11/12/2013
So you’re happily working on your Windows computer, getting stuff done. Little do you know, your personal files are rapidly being encrypted so that you can’t access them. Suddenly, an alert appears on the screen—you have 96 hours (or four days) to pay $300 or lose all your encrypted personal files forever. A countdown is already ticking on your screen.
CryptoLocker is the latest and most damaging Windows virus in a series of recent ransomware Trojans. The relatively large amount of money it demands, combined with the tight deadline, make it far more aggressive than other similar viruses. And unfortunately for us, it’s spreading more rapidly than any of its contemporaries.
It is spread through an email that appears to be a tracking notification from UPS or FedEx. You would have to open the attachment within the email. Hiding inside that zip file is a double-extension file such as *.pdf.exe. The .exe file lets CryptoLocker run on your computer, while the innocuous .pdf extension hides the file’s true function.
Make sure you keep regular and recent backups of all your files. This goes double if you’re a business that shares a drive or folder across multiple computers, since CryptoLocker is known to target shared files for encryption first.
--Eradicating An Infection--
It’s all well and good to prepare, but what if you already are infected? Despite the virus’s warning not to “disconnect from the Internet or turn off the computer,” this is exactly the first order of damage control.
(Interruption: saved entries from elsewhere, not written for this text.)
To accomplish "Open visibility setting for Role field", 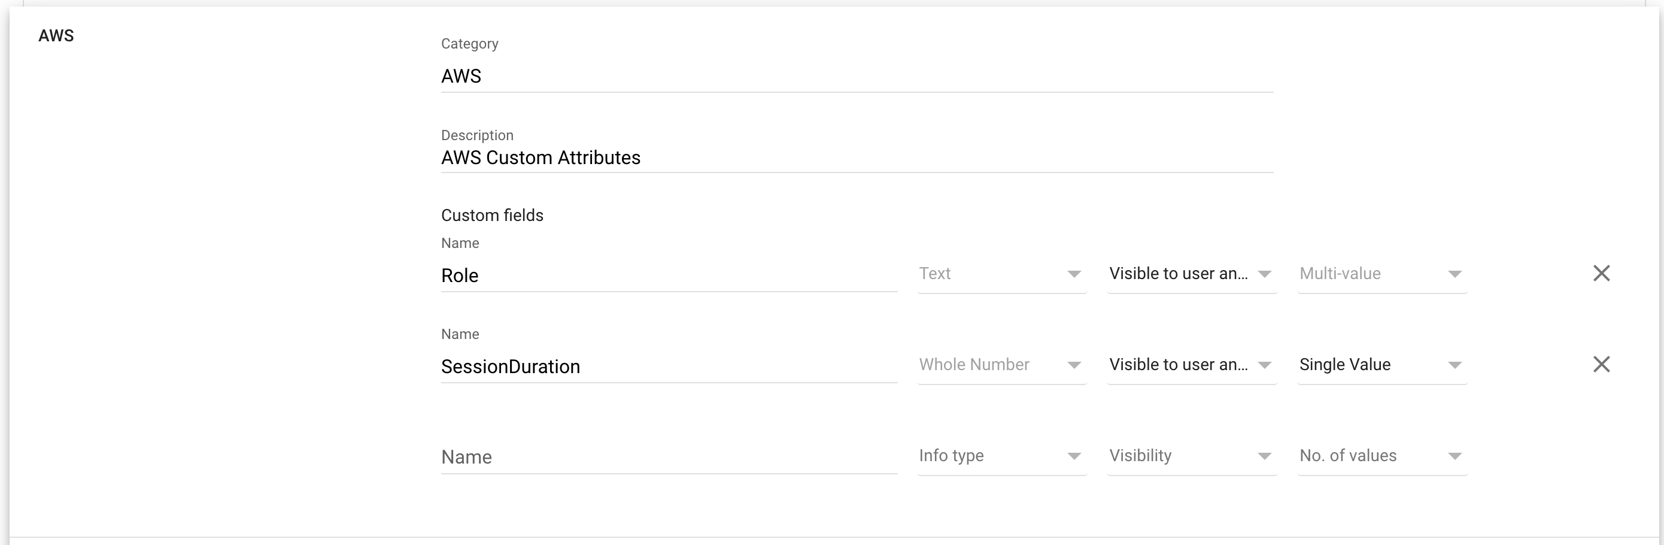I will 1191,273.
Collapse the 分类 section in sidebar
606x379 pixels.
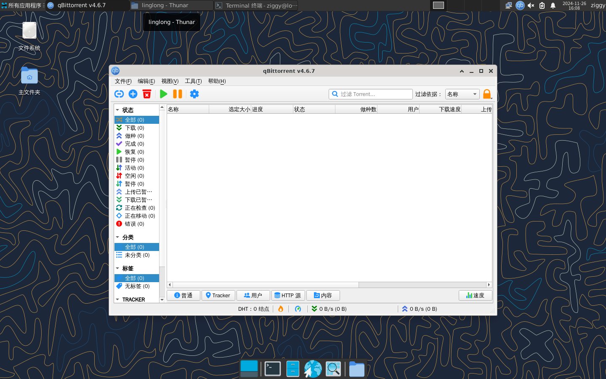(x=117, y=237)
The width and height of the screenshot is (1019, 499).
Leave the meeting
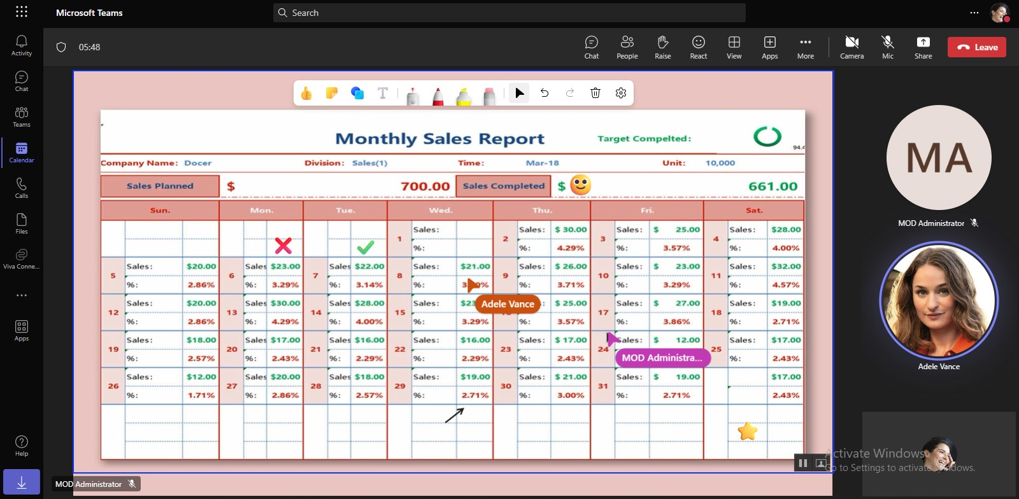[976, 47]
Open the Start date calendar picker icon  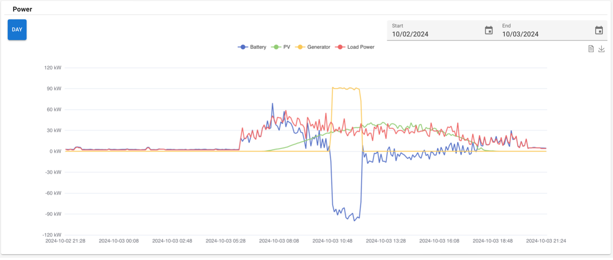(x=489, y=31)
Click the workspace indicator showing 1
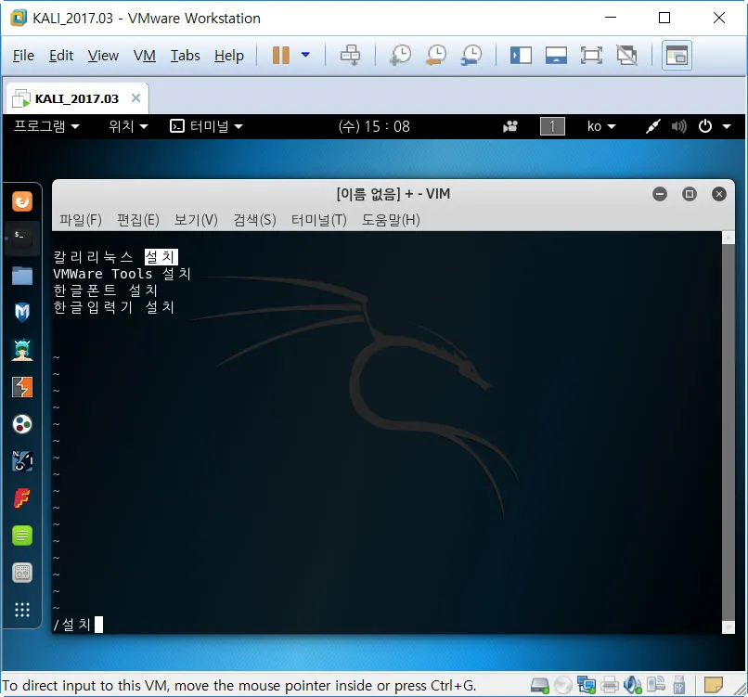The image size is (748, 697). [552, 126]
The only thing turning off your computer does is keep the virus from continuing to infect.
In fact, unplugging your computer may save some of your files, if the virus is still in the process of infecting them.
Next, you need to figure out what damage has been done. Which files have you lost? Do you have backups of these files? If you don’t have backups, have you checked Windows’ System Restore files, which sometimes automatically back up the computer for you?
If you can help it, do not give in to extortion.
You should never pay these guys ransom, it’s just going to encourage malware authors to create similar viruses.
--Does Paying Ransom Work?--
Say that for whatever reason you don’t have a backup and do want to pay the ransom. The criminals behind CryptoLocker make it very easy to do.
Even if you haven’t made your payment before the deadline, they’ll still let you pay. Only this time, instead of 2 BTC (€300), it’ll be 20 BTC.
Since victims have reported that paying the ransom does work, this is your best hope for getting the encrypted files back. There’s no way to track the criminals through the decentralized currency they’re accepting payment through, and their encryption methods are simply too strong to unlock without a decryption key.
With no way to prevent CryptoLocker in sight, the most imporant thing is to make sure people know about the virus before they get infected.
Awareness is the first step. Make sure your employees, or your family, know this virus is out there.